[Records for locating the described items]
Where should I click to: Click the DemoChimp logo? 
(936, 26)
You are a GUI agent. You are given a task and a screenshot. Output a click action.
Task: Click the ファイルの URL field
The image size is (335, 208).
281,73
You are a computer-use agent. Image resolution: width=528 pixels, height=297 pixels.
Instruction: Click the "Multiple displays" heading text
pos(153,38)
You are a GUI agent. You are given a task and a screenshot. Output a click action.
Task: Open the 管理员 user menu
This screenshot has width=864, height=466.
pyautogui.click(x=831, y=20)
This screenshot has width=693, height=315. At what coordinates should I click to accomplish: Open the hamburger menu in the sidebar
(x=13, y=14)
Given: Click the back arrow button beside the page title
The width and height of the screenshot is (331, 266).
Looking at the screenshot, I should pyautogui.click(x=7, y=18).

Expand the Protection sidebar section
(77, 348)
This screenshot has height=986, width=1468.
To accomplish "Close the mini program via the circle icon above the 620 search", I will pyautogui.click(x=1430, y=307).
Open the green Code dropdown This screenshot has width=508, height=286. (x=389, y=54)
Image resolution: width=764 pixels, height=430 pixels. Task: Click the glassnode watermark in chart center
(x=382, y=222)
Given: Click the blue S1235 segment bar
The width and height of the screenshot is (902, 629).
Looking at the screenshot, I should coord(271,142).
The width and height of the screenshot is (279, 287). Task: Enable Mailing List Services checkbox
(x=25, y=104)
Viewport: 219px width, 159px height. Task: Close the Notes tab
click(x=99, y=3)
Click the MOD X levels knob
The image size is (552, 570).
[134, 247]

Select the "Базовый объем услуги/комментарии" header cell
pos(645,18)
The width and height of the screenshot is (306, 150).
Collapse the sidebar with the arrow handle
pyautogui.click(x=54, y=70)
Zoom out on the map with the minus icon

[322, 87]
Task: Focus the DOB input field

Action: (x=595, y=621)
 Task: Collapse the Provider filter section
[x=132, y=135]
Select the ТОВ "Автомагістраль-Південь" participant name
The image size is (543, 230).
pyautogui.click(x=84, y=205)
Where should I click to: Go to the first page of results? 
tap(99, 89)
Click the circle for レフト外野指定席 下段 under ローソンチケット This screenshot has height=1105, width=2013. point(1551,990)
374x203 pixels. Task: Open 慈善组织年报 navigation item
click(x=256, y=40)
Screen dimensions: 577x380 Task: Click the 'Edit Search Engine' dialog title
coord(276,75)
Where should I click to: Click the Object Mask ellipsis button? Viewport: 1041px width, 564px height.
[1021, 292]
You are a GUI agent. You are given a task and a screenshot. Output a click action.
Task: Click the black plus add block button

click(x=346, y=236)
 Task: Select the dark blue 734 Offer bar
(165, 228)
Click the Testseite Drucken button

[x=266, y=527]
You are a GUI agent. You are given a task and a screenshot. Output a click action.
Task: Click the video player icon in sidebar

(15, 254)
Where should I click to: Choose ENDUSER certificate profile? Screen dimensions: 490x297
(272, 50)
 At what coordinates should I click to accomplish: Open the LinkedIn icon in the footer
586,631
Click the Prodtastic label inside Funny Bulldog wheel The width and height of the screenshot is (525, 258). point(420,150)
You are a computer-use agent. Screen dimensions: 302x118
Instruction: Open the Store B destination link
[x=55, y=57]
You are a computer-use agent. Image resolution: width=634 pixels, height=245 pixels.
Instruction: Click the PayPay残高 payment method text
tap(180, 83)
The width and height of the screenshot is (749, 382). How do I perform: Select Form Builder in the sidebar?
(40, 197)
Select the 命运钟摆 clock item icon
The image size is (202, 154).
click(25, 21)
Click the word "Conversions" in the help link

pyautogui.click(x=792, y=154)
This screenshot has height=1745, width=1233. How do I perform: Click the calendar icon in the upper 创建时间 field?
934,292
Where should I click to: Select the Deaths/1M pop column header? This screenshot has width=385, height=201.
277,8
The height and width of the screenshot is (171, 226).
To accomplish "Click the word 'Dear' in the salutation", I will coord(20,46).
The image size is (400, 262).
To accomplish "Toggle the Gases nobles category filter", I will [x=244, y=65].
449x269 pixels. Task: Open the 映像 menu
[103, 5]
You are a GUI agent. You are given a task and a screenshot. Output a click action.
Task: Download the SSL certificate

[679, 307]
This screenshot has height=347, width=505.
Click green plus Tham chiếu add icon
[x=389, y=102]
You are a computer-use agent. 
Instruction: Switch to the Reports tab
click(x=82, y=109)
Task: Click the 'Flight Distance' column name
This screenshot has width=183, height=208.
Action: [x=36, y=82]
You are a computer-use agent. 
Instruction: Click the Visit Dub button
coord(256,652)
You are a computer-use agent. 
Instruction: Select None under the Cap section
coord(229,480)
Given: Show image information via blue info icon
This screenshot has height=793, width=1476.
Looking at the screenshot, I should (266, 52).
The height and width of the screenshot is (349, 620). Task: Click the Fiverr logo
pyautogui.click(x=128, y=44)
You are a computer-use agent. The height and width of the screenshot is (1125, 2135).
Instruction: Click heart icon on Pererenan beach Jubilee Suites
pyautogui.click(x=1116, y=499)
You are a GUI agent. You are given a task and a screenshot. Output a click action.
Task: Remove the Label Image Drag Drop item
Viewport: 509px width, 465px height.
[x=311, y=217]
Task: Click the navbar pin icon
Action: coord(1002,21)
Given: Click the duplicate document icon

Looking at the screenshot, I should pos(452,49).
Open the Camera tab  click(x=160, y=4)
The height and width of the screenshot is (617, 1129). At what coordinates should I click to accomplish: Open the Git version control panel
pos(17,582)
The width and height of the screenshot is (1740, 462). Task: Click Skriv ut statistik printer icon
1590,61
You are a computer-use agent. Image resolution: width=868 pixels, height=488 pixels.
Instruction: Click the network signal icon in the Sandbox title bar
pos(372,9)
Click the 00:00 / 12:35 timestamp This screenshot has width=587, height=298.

§ **Work to be completed**:
Please lay out the lines of the records as a JSON list of strings, one string per line with blank lines left out, taking everything from the line containing "Zoom out on the map with the minus icon" down to the line containing "click(x=256, y=40)".

§ **Exercise response**:
[
  "Zoom out on the map with the minus icon",
  "[322, 87]",
  "Task: Focus the DOB input field",
  "Action: (x=595, y=621)",
  " Task: Collapse the Provider filter section",
  "[x=132, y=135]",
  "Select the ТОВ \"Автомагістраль-Південь\" participant name",
  "The image size is (543, 230).",
  "pyautogui.click(x=84, y=205)",
  "Where should I click to: Go to the first page of results? ",
  "tap(99, 89)",
  "Click the circle for レフト外野指定席 下段 under ローソンチケット This screenshot has height=1105, width=2013. point(1551,990)",
  "374x203 pixels. Task: Open 慈善组织年报 navigation item",
  "click(x=256, y=40)"
]